* _AVAILABLE DATA_:
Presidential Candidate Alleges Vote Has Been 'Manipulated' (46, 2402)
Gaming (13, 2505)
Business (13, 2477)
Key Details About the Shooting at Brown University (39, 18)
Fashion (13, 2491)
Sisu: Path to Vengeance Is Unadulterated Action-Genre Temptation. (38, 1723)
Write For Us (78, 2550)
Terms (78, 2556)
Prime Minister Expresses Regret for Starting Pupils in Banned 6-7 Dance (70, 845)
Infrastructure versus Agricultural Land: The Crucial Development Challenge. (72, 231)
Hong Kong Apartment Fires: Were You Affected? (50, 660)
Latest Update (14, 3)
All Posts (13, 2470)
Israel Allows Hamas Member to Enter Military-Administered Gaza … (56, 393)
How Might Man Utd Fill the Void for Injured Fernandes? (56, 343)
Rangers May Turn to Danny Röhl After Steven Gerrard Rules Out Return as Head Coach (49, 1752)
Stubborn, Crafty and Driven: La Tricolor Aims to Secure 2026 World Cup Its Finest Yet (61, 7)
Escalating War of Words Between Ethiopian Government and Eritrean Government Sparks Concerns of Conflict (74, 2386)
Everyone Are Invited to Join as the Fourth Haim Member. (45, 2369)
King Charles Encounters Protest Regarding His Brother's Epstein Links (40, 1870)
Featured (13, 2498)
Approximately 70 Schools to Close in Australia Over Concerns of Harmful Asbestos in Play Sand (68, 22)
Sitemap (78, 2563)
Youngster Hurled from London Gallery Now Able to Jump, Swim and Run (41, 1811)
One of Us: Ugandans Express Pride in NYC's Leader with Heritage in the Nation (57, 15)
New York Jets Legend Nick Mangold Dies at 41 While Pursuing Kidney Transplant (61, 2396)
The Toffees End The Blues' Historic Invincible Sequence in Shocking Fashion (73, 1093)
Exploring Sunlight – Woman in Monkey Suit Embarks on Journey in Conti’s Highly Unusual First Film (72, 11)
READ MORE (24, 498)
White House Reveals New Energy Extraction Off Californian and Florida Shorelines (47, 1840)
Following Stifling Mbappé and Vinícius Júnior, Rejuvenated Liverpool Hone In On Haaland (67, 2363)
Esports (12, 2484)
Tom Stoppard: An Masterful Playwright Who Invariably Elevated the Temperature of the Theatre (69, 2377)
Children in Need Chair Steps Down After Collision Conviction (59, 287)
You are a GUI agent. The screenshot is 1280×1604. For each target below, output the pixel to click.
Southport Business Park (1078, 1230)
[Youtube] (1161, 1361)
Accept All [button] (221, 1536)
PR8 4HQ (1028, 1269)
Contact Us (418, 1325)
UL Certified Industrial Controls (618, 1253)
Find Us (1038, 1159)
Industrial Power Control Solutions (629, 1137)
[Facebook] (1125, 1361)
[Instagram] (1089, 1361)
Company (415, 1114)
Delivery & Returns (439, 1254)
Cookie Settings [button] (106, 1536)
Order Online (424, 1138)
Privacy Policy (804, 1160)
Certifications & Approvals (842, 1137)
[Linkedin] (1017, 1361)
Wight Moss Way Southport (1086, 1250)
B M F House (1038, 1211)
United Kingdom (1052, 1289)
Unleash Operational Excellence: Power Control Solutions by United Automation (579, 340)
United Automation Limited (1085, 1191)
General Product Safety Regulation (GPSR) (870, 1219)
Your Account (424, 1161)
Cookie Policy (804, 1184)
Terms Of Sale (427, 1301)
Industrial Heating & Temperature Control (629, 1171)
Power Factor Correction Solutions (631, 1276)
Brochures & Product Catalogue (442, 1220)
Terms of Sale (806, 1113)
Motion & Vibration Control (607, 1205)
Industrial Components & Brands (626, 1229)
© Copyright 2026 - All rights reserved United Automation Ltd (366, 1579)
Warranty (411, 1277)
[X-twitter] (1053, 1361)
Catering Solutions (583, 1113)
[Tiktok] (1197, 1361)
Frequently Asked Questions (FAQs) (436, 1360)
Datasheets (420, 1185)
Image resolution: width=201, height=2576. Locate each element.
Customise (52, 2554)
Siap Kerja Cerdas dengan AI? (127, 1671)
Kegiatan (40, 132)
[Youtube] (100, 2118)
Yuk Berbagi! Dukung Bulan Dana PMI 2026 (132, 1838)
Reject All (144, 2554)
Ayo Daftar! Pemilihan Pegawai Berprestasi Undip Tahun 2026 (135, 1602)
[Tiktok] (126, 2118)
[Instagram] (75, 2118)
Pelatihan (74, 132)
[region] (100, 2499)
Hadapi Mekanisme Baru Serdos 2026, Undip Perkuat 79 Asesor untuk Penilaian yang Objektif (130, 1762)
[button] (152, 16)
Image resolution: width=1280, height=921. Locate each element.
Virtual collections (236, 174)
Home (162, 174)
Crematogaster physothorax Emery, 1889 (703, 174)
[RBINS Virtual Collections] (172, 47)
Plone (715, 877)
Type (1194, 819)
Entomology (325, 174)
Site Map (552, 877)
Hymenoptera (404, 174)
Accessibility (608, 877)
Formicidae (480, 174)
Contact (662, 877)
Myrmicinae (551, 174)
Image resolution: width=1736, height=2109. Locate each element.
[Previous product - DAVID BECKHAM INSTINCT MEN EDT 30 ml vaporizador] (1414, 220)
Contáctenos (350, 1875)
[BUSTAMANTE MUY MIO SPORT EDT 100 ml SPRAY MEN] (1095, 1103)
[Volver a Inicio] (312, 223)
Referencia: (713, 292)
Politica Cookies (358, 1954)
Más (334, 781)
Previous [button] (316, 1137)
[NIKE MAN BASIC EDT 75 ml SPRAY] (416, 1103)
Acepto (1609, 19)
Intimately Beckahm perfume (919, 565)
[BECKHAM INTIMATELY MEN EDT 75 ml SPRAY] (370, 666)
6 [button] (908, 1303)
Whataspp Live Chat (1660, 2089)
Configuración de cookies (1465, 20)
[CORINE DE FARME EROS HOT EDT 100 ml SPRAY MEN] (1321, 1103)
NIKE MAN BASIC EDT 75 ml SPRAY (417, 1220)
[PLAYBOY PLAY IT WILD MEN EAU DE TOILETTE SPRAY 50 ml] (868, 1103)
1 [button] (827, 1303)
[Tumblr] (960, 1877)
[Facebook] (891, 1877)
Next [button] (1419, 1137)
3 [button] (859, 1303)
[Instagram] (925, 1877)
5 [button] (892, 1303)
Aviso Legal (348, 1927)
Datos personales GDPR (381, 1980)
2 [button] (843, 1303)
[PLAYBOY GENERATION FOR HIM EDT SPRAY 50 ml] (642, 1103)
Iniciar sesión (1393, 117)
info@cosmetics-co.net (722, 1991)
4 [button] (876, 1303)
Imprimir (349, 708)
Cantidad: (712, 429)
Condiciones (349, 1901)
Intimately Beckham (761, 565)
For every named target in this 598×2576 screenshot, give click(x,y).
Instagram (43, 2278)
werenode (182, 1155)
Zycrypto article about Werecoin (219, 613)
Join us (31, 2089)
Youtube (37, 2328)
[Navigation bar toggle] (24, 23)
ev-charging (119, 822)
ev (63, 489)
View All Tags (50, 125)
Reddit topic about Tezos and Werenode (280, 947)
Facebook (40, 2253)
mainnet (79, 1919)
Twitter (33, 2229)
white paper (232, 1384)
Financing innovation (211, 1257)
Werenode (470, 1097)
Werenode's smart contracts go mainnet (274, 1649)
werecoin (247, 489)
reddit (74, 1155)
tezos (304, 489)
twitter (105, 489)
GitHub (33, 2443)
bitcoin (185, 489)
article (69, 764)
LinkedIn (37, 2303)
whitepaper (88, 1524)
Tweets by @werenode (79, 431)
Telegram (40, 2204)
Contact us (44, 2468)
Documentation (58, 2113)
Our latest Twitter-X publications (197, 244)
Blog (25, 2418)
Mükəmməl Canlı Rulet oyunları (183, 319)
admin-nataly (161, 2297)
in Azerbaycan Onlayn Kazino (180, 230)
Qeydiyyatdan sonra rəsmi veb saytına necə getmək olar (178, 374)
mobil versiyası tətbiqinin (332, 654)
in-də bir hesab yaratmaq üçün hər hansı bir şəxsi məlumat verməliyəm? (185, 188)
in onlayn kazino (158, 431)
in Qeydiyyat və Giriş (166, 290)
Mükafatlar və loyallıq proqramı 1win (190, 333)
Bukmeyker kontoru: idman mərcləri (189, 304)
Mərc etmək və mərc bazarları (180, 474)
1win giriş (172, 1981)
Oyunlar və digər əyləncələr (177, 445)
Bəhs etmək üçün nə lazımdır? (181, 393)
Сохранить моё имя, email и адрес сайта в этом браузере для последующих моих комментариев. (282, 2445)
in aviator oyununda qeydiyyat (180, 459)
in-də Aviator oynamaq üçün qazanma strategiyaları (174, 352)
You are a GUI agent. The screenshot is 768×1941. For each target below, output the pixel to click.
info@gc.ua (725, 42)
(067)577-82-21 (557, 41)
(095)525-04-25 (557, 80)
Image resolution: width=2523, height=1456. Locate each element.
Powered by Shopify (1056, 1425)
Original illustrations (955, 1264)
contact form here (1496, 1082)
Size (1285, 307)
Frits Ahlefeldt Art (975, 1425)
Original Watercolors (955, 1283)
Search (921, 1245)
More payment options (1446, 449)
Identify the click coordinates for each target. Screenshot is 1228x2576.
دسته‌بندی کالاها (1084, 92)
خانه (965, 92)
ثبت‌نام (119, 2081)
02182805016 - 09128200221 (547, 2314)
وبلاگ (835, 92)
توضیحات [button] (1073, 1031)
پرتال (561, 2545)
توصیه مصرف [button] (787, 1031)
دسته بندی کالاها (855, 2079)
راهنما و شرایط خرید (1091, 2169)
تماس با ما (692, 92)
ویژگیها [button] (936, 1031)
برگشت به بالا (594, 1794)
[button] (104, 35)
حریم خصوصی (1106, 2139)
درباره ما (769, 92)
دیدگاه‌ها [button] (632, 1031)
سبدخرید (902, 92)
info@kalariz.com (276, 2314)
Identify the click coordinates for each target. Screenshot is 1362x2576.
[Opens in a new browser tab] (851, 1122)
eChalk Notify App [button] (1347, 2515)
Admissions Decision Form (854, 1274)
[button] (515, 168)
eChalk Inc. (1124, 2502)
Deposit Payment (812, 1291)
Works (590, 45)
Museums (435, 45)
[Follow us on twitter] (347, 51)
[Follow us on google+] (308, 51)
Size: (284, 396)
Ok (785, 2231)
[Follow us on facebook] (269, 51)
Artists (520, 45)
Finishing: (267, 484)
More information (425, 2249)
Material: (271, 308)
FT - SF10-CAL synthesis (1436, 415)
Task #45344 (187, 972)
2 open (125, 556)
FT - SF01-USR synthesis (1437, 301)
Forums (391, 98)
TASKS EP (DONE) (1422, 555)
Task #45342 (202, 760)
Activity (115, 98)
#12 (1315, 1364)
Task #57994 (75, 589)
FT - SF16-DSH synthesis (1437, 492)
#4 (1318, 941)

* _ACTIVITY_:
Of the entries above, repeat exactly the lines between the line with "Key Details About" and the line with "How Might Man", inclusive, and no others.

* _TASK RESPONSE_:
Key Details About the Shooting at Brown University (39, 18)
Fashion (13, 2491)
Sisu: Path to Vengeance Is Unadulterated Action-Genre Temptation. (38, 1723)
Write For Us (78, 2550)
Terms (78, 2556)
Prime Minister Expresses Regret for Starting Pupils in Banned 6-7 Dance (70, 845)
Infrastructure versus Agricultural Land: The Crucial Development Challenge. (72, 231)
Hong Kong Apartment Fires: Were You Affected? (50, 660)
Latest Update (14, 3)
All Posts (13, 2470)
Israel Allows Hamas Member to Enter Military-Administered Gaza … (56, 393)
How Might Man Utd Fill the Void for Injured Fernandes? (56, 343)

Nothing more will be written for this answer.